Saturday, June 19, 2021

It's Not Easy Being Green

Things are not going well inside The Green Party of Canada. Michael Harris writes:

In a tense meeting of the Green Party of Canada’s national council on Tuesday, it was decided that the leadership of Annamie Paul will be put to a formal review vote on July 20, if the leader does not publicly repudiate statements by a former senior advisor, Noah Zatzman, and “explicitly support” the Green party caucus. As of this morning, no statement has come from the Green leader.

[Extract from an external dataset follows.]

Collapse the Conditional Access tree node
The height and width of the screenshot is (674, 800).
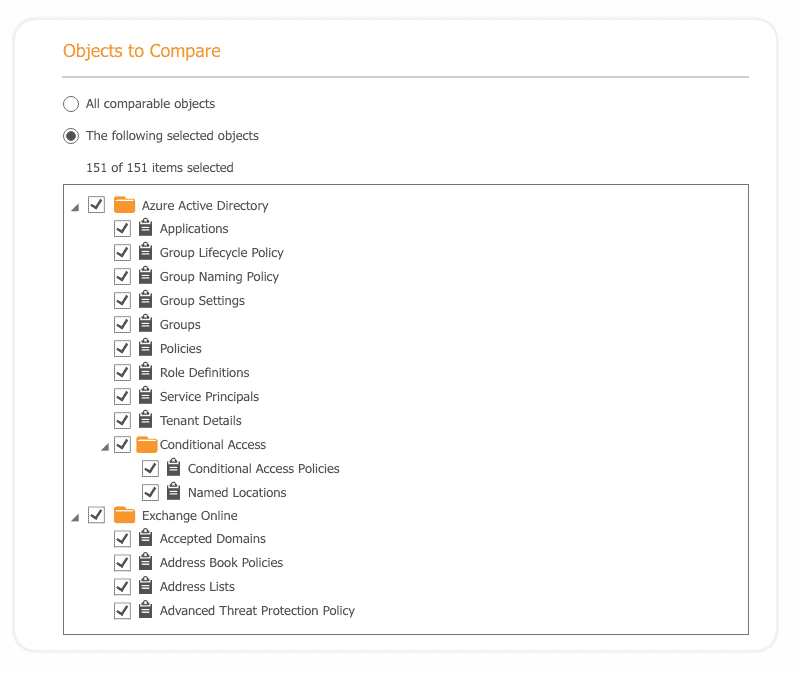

In the wake of last night’s meeting, two members of the national council resigned, both from the Maritime region. In practical terms, that will make it more difficult to get the necessary three-quarters vote majority on July 20 to recommend ousting the leader under the party’s constitution. Such a vote would be a huge blow to Paul, though the national council cannot unilaterally remove the leader via a vote of no confidence.

Last night’s meeting was preceded by an hour and 45 minute meeting between the leader Paul and former leader Elizabeth May, that did not go well. May was reportedly told that unless she supported the leader 100 per cent at national council, there would be consequences.

May attended only part of the national council meeting and left before the vote was taken.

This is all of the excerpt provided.